=== Begin Enclosure ===

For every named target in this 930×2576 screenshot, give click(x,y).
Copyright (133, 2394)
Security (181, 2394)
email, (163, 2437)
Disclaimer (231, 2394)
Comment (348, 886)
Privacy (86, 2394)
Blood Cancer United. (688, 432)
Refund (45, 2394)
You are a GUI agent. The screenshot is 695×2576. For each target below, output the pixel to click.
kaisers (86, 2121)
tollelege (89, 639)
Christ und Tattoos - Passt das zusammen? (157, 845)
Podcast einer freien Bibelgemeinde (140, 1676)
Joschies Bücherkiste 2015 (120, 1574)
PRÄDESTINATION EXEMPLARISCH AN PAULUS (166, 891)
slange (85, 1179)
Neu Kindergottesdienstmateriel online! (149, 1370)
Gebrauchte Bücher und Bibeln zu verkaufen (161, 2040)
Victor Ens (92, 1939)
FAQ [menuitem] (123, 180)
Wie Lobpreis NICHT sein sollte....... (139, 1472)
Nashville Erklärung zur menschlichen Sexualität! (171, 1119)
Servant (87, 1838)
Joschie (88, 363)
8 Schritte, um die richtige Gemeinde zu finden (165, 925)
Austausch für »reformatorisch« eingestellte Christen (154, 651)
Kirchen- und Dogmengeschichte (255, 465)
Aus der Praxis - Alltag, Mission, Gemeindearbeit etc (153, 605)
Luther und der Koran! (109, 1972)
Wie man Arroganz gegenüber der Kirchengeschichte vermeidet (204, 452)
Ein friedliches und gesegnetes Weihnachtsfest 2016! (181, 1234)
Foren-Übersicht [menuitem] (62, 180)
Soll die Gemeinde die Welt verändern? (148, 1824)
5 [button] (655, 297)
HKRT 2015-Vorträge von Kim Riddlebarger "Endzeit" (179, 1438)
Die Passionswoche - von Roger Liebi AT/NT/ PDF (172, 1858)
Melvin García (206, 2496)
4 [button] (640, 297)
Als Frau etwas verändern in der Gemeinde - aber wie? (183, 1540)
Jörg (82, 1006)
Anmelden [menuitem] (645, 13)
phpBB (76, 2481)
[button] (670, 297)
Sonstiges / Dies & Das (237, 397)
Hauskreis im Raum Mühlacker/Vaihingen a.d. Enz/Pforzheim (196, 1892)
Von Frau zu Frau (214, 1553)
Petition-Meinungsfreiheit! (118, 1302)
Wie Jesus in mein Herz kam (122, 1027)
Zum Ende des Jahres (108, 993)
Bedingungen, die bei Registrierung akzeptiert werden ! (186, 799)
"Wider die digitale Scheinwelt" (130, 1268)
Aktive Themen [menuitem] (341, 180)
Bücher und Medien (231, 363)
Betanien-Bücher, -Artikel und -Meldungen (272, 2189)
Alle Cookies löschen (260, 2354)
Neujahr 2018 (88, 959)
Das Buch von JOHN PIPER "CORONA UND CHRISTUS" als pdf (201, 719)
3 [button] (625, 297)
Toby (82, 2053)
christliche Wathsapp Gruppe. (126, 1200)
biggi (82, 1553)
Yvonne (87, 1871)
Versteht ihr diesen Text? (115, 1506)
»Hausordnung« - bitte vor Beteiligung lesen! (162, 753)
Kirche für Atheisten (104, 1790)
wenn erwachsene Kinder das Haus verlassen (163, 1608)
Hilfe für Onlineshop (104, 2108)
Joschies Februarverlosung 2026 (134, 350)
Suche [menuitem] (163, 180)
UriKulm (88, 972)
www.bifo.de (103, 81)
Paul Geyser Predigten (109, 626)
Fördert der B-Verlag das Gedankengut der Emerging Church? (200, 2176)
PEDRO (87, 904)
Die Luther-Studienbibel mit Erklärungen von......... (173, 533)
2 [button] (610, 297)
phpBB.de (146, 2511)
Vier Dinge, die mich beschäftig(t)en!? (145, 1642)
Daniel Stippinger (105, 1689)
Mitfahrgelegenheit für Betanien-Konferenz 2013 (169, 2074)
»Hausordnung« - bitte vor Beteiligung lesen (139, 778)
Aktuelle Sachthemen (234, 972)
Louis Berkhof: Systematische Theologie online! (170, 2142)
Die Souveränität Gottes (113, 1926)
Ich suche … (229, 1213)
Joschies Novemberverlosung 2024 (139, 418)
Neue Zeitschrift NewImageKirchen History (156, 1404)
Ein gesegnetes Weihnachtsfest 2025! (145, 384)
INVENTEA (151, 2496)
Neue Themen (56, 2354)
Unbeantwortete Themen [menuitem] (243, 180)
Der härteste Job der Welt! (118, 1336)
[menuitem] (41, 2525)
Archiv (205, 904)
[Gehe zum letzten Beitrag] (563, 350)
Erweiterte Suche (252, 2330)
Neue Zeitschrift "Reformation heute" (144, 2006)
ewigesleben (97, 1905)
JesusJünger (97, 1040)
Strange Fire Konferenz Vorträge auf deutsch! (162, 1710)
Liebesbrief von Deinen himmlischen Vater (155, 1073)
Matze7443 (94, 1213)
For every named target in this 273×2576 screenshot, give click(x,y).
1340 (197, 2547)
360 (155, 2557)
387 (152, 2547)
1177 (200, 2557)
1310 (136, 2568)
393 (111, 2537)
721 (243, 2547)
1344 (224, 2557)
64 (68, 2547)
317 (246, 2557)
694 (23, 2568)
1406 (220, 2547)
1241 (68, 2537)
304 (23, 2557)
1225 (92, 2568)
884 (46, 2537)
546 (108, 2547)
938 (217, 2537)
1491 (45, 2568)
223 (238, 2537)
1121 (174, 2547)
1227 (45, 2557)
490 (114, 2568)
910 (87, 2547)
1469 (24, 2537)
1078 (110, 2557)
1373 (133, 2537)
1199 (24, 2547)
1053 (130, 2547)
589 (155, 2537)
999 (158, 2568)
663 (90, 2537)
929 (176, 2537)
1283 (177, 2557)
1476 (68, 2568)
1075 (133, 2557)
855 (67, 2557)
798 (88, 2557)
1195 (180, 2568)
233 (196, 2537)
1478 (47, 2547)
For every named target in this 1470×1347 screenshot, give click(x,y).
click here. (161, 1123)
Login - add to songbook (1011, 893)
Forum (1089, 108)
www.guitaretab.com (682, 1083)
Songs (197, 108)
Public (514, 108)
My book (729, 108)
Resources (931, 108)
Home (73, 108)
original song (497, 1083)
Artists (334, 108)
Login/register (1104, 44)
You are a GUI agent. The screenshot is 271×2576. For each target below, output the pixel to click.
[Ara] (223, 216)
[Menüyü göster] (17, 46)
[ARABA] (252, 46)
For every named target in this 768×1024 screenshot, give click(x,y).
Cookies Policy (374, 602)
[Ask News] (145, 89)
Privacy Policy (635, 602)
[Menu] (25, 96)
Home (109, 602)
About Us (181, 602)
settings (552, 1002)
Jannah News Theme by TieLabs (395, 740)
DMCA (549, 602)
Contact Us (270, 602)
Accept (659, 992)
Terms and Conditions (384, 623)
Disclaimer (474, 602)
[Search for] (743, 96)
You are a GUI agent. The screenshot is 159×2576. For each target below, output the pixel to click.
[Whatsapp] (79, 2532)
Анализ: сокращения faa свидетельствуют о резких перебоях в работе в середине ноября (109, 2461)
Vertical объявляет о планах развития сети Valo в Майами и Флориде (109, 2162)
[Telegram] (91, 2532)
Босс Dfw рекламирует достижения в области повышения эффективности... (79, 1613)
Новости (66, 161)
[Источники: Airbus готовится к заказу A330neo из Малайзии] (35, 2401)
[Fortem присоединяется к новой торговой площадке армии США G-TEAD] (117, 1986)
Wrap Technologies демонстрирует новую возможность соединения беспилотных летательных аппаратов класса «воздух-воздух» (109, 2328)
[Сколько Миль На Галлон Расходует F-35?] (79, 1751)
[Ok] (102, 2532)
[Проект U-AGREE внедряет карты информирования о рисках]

=== End Enclosure ===

Look over the material above and report each line holding "Login".

Response to the task:
Login - add to songbook (1011, 893)
Login/register (1104, 44)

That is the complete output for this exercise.